Sarah Cannon

Art and design have long been passions of Sarah’s. Through the Interior Design course at TUD’s School for Creative Arts, she has developed these passions into a unique skillset. She has progressed in various areas as a designer such as: problem-solving techniques, innovative thinking and communication skills. Alongside these qualities, she has also demonstrated a distinct ability to focus her designs on the end-user/s by consistently approaching briefs with a universal design point of view. Her current areas of interest include both commercial and domestic interior design projects. She looks forward to future opportunities to showcase her interior design capabilities.

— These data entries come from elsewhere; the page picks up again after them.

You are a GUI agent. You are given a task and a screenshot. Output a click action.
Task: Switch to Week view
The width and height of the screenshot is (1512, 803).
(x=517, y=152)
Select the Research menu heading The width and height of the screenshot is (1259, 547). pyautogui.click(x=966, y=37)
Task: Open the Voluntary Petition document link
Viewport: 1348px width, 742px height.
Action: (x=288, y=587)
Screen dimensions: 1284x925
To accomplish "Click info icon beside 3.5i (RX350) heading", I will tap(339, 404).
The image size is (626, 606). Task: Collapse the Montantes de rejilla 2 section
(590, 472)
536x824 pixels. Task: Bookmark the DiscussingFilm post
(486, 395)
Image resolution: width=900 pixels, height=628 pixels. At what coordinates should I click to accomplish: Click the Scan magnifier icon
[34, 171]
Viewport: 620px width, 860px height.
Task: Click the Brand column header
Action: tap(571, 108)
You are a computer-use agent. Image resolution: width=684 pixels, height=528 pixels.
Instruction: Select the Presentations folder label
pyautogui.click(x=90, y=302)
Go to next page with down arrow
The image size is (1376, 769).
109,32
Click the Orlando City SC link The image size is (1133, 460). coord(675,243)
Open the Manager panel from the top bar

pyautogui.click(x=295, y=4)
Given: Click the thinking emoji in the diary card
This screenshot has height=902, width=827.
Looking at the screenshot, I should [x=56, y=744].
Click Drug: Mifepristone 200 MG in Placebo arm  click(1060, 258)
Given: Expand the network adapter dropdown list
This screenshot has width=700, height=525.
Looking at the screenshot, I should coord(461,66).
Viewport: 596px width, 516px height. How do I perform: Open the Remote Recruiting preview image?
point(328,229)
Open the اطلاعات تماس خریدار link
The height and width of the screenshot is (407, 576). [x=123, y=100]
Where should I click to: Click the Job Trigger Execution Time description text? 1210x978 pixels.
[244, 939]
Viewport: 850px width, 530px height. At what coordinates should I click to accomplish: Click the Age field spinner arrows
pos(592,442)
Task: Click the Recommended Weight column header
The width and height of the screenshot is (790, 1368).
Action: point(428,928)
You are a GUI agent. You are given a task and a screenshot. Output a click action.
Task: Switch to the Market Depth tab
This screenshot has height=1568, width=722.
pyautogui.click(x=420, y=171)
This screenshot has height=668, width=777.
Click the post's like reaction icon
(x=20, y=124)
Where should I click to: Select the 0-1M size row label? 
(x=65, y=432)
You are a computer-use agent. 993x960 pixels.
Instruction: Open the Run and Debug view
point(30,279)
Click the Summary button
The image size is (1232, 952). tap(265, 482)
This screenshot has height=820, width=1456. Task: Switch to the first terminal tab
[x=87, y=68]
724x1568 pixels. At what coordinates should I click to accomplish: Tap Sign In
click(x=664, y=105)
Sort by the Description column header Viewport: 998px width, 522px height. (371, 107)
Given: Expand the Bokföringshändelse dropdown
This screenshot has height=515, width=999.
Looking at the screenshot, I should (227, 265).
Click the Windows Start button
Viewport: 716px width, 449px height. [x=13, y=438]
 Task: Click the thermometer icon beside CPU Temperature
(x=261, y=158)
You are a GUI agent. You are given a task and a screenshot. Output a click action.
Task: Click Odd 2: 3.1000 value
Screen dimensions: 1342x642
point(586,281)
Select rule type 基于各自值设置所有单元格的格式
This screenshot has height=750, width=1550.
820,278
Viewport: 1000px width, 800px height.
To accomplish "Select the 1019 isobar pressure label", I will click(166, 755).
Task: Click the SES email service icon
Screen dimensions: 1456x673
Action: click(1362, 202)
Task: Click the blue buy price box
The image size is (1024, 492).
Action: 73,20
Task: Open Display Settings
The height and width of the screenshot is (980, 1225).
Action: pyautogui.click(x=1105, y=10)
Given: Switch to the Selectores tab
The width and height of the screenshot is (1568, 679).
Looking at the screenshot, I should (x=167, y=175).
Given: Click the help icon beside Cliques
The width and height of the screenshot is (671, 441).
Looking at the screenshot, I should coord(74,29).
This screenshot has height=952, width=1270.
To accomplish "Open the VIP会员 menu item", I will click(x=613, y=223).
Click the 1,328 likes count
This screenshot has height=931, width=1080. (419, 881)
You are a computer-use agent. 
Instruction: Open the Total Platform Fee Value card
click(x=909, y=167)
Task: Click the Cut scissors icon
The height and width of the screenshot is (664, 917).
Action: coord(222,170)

Reform Rehabilitation Centre

The aim of this project is to re-imagine a newly built four storey building, situated at 1 South County Leopardstown, into a drug and alcohol addiction rehabilitation centre. The suburban location of this building offers a unique opportunity for a health-care facility of this kind as it is tucked away at the foot of the Dublin mountains - away from the hustle and bustle of the city centre, whilst also being easily accessible to and from town and surrounding areas. The accessibility of this site is important for the intended use as individuals requiring treatment often need it urgently. Through extensive research of the complexities associated with drug and alcohol addiction, I designed this building by employing carefully considered design elements. It is important to understand the physical and mental impacts of substance addiction on individuals whilst also comprehending the existing design recommendations for supporting those within health-care facilities. In view of this, I designed a centre that has the end-user and their journey to recovery, central to the core design of the building.

The area boasts a lively community while also being steeped in rich history often linked to the horse racing industry. Today, this remains a prominent aspect of the area with the Leopardstown Racecourse operating in the heart of the community. Design influences have been drawn from the abundant equestrian presence within the neighbourhood and from which design concepts have been developed and implemented within the building. The vast surrounding nature has also influenced the design of building in areas such as the colour scheme and the treatment of natural light.

Evidence-based design indicates that the interior design of a health-care facility can support the recovery of those residing in it. Maximum daylight, access to nature, sense of control and positive stimulation are all proven design elements that contribute to improved health and well-being within patients. Often these design suggestions are overlooked within the health-care industry. I have ensured that these principles are embedded within the design of this rehabilitation centre. By combining both the design influences and the researched design recommendations, I have created a centre that does not depict itself as a conventional health-care building - which can often be associated with stark, sterile conditions. Alternatively, I have created an inviting space that reflects the needs of the end-user and encourages them to engage fully in the recovery process. Amongst numerous facilities, the centre provides access for in-patient and out-patient treatment. It includes private consultation rooms, a detoxification ward, individual, family and group counselling rooms, a library, a gymnasium, a canteen, a café, bedrooms and an activity area that includes a sensory garden. All these facilities have been created keeping the successful mental and physical well-being of patients central to their design.